まぁいつものことだから大丈夫なんだけどね。

さとり様もああ見えてこいし様のことを心配してるのさ」

 

 それでは私はこいし様の従者としてこいし様を探しにいかないといけないのでは……?

 

「ん?ああ、そんな心配そうな顔をしなくても大丈夫だよ。こいし様を完全に追尾するなんて誰にもできやしないさ。

でもこいし様が地霊殿にいるときには私達も気づきたいからね、誰かこいし様が帰ってきたことを知れる人が必要だったのさ」

 

 そう言っておりんは笑います。

 こいし様が帰ってきたことを知る方法、ですか。

 

「さっきさとり様がこいし様にあんたを見つけたら声を掛けるように言いつけていたから近くにいるってことはわかるはずさ。

…………さて、ここがあんたの部屋だよ。んで、その突き当たりのがこいし様の部屋。館の地理は……頑張って覚えて。

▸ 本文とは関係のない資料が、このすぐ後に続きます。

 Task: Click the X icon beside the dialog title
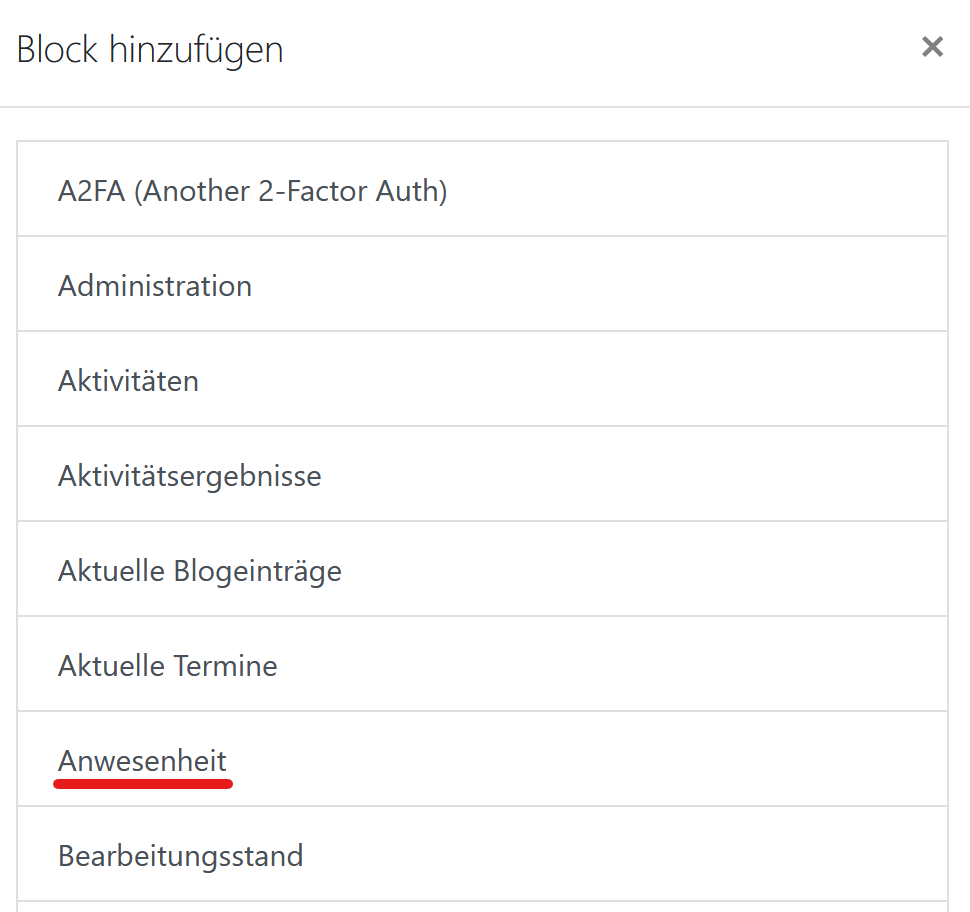932,47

和服だと動きづらいと思うからあとで何着か洋服持ってくるよ」

 

 おりんは私を部屋まで案内するとお礼を言う間もなく猫の姿で駆けていってしまいました。

 彼女もなかなか忙しいのでしょう。

 

 ……無邪気で無意識な少女についていくうちに、いつの間にか私はこいし様の従者として地霊殿に住むことになっていました。

 

 ――これから、どうなるのでしょうね。